Caminhos para prevenir o suicídio entre os jovens no Brasil
Enviada em 16/09/2019
“O importante não é viver, mas viver bem” segundo Platão, a qualidade de vida tem tamanha importância, de modo que ultrapassa a da própria existência. Entretanto, o alto índice de suicídios entre os jovens, afasta o Brasil diante de tal pensamento. Com isso, ao invés de tentar se aproximar da realidade vivida por Platão, não só o meio familiar, bem como o âmbito escolar corroboram para permanência do problema.

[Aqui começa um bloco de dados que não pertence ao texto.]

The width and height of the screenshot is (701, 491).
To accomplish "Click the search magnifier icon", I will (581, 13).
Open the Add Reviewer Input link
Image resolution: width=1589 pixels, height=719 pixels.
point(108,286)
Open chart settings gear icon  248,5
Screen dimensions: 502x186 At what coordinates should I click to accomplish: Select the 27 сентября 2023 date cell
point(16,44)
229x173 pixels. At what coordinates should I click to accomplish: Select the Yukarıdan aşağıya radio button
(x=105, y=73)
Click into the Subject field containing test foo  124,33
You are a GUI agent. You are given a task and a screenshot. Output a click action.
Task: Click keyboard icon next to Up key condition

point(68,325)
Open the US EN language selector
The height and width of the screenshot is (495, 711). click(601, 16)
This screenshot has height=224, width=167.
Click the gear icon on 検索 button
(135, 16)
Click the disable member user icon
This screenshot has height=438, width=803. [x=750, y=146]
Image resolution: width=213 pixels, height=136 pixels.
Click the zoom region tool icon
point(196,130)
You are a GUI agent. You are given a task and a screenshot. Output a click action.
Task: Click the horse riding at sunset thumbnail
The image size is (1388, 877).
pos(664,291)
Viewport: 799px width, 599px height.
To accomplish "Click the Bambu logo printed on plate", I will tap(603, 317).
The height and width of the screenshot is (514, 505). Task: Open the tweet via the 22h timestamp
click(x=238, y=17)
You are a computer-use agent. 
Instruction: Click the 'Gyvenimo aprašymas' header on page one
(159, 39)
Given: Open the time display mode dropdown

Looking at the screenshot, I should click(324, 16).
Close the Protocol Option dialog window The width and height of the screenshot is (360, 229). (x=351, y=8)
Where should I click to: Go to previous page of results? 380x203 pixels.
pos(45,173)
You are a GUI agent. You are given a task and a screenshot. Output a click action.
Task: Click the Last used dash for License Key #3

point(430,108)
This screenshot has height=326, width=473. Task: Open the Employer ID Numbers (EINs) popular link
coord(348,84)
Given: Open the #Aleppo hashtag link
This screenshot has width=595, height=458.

Convém ressaltar, a princípio, que a família está entre as causas do impasse. De fato, o ciclo familiar é de extrema importância para a formação de um indivíduo, porém a falta de diálogos entre pais e filhos dificulta uma relação benéfica e saudável. Segundo Zygmunt Bauman, filósofo polonês, a falta de solidez nas relações sociais, políticas e econômicas é característica da modernidade líquida vivida no século XX. Diante disso, é possível interpretar tal pensamento como a incerteza nas relações interpessoais, o que é prejudicial para prevenir um pensamento ou atitude suicida. Perante isso, nota-se que é necessário uma maior harmonia no meio familiar para que se possa evitar o maior número de mortes entre os jovens.
Além disso, outra dificuldade se encontra no meio escolar. De acordo com o site de notícias BBC Brasil, hoje, em território nacional, a taxa de suicídios sobe 10% desde 2002. Por sua vez, as escolas, têm um papel fundamental no desenvolvimento do jovem, visto que ele passa boa parte de sua vida dentro delas. Porém, a falta de meios de propagação dessa temática e até mesmo os variados casos de bullying dentro desse ambiente torna-se o assunto mais sensível e recorrente para os jovens. Por conseguinte, se o meio escolar não for remanejado o índice de suicídio continuará a crescer entre os brasileiros.
Portanto, medidas são necessárias para zelar pela a qualidade de vida dos jovens. Então, o Ministério da Educação (MEC) em parceria com o Ministério da Saúde (OMS), desenvolva palestras educativas que seja livre para todas as idades e ocorra em domínio público. De maneira que incentive, os jovens, a criarem amor próprio, mas também a procurar ajuda de psicólogos para solução de seus problemas. Além de que, nessas palestras envolvam a relação familiar como um ponto importante para o bem-estar e incentive um maior contato entre pais e filhos. De modo, que ambos se sintam bem em seu ciclo familiar. Consequentemente, o Brasil poderia viver mais próximo da realidade vivida por Platão.